Social gerontologists are vital in overcoming the loneliness of the elderly

Alma Mater student Urška Kunčič works at the Retirement home Ljutomer. She says that the work of a social gerontologist was significant during the coronavirus. She demonstrated this in her final assignment, where she focused on the problems of the elderly in nursing homes during the coronavirus epidemic.

Covid-19 has brought home some hard lessons for older adults. Mainly because of separation from those closest to you, prohibition of visits, loneliness, fear, various protocols and measures by wearing masks, protective equipment, and isolation. "The elderly population was among the most vulnerable groups because they were exposed to infection and at the same time, in most cases, to a more severe course of the disease. During the home's closure, the residents of the Retirement home Ljutomer experienced fear and loneliness due to the measures taken to contain the epidemic. The virus has had an unpredictable effect on social contacts, especially on the social contacts of older adults. During this time, the work of a social gerontologist greatly contributed to the functioning itself," explains the student.

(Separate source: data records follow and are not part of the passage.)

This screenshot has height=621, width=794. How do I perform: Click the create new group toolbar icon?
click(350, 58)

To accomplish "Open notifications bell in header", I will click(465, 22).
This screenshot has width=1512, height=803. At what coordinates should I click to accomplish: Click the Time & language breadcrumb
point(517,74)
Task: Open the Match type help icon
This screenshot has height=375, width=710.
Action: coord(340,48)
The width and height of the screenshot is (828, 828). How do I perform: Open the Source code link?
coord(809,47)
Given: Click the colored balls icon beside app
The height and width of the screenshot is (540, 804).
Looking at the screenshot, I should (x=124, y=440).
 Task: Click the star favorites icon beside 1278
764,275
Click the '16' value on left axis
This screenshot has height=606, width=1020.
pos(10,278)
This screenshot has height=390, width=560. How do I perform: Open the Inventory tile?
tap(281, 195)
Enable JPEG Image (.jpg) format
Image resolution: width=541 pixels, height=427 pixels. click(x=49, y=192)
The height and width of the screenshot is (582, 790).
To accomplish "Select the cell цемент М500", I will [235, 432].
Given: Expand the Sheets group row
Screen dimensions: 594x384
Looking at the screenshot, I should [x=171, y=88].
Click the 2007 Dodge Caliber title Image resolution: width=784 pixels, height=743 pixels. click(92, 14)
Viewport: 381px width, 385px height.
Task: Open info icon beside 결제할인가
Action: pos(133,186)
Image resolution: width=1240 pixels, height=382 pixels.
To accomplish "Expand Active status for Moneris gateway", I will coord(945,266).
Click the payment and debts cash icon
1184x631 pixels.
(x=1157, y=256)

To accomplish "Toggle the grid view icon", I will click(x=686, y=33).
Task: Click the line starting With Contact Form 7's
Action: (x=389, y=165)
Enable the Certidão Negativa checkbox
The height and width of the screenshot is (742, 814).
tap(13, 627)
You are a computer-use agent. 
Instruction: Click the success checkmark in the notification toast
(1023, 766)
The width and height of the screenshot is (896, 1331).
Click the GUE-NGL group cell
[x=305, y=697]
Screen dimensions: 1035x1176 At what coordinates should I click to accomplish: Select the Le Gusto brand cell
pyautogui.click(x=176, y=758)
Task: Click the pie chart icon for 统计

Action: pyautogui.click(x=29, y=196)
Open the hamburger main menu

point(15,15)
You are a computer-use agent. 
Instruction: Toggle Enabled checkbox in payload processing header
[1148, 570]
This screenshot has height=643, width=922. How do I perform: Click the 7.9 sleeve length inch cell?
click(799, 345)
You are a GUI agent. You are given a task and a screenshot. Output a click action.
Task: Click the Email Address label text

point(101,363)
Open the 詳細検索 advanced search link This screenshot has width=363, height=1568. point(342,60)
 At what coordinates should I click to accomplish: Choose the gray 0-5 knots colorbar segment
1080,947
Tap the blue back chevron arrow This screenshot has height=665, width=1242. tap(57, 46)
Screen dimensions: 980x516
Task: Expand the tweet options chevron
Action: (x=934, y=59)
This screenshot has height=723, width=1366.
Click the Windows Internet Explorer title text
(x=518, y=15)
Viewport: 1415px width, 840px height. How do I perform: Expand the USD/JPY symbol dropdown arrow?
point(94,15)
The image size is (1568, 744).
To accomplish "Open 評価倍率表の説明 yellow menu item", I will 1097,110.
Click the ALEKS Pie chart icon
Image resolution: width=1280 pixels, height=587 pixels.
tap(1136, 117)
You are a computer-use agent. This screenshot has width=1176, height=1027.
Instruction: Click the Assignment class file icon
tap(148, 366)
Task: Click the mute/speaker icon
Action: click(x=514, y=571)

During the epidemic, social gerontologists played an essential role in the homes for the elderly in individual counseling conversations with the elderly residents of the home. All in the hope that the loneliness of the residents of the home was significantly reduced. "Digital technology was a great help in overcoming the loneliness of the elderly at home. We enabled contacts with those closest to us through digital networks and helped the residents to overcome the consequences of social isolation in the light of quality coexistence in the home," Urška Kunčič points out. In the final assignment, she analyzed the entire situation in detail, looked for solutions to overcome the consequences of social isolation, and helped draw up a crisis plan to curb a possible recurrence of the epidemic in the future.